Chicago, From Pier To Campus (10 Photos)

Chicago, Illinois follows New York City, and Los Angeles, California as the third most populous city in the United States. It is located along the shore of Lake Michigan. Because it’s so large, there is no shortage of things to see and do. If you don’t have much time to spend there, sticking to the area between Navy Pier and Museum Campus is a good strategy.

1: There’s a water taxi that runs between the Navy Pier and Museum Campus. It’s a great way to see the Chicago skyline. I spent the morning at the museums and took the water taxi over to the pier in the afternoon.
2: A pedestrian tunnel leading to Museum Campus. Museum Campus contains popular attractions like the Field Museum, Shedd Aquarium, Adler Planetarium, and Soldier Field, home of the Chicago Bears football team.
3: Built in 1893, the Field Museum is one of the largest natural history museums in the world, and has one of the largest collections in existence.
4: Shedd Aquarium opened in 1930. It’s a great place to experience sea life, and contains many exhibits, including an over 500,000 gallon coral reef tank.

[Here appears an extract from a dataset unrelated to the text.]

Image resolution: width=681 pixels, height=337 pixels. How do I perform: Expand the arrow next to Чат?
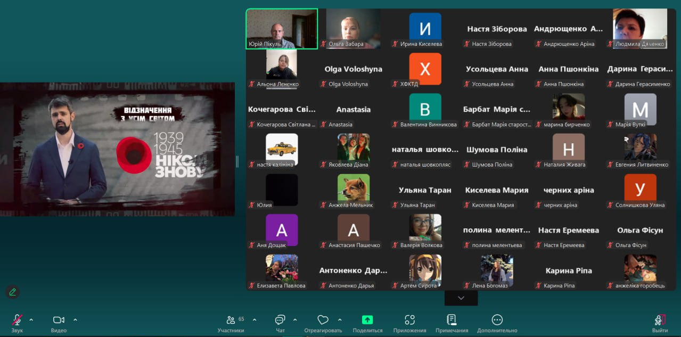click(295, 320)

5: The Adler Planetarium was built in 1930, and enjoys the distinction of being the first planetarium built in the United States. Out front, is a statue of the famous astronomer Nicolaus Copernicus
6: After a day of exploring Museum Campus, you can take a water taxi over to Navy Pier, where there are a number of attractions like an observation wheel, dinner cruises, and a children’s museum.
7: Richard and Annette Cancer Survivors Garden built in 1996 as a haven for cancer survivors.
8: A view of Buckingham Fountain and the Chicago skyline. Buckingham Fountain was built in 1927, and is one of the largest fountains in the world.
9: Millenium Park and Cloud Gate. Cloud Gate was created by the artist Anish Kapoor in 2006, and has become a Chicago icon.
10: The view from the Willis Tower. It is the second tallest building in the US, and was built in 1972. Willis tower was formerly called the Sears Tower, as the retailers Sears, Roebuck, and Co., financed its construction. As the Sears company declined, ownership of the building changed hands multiple times.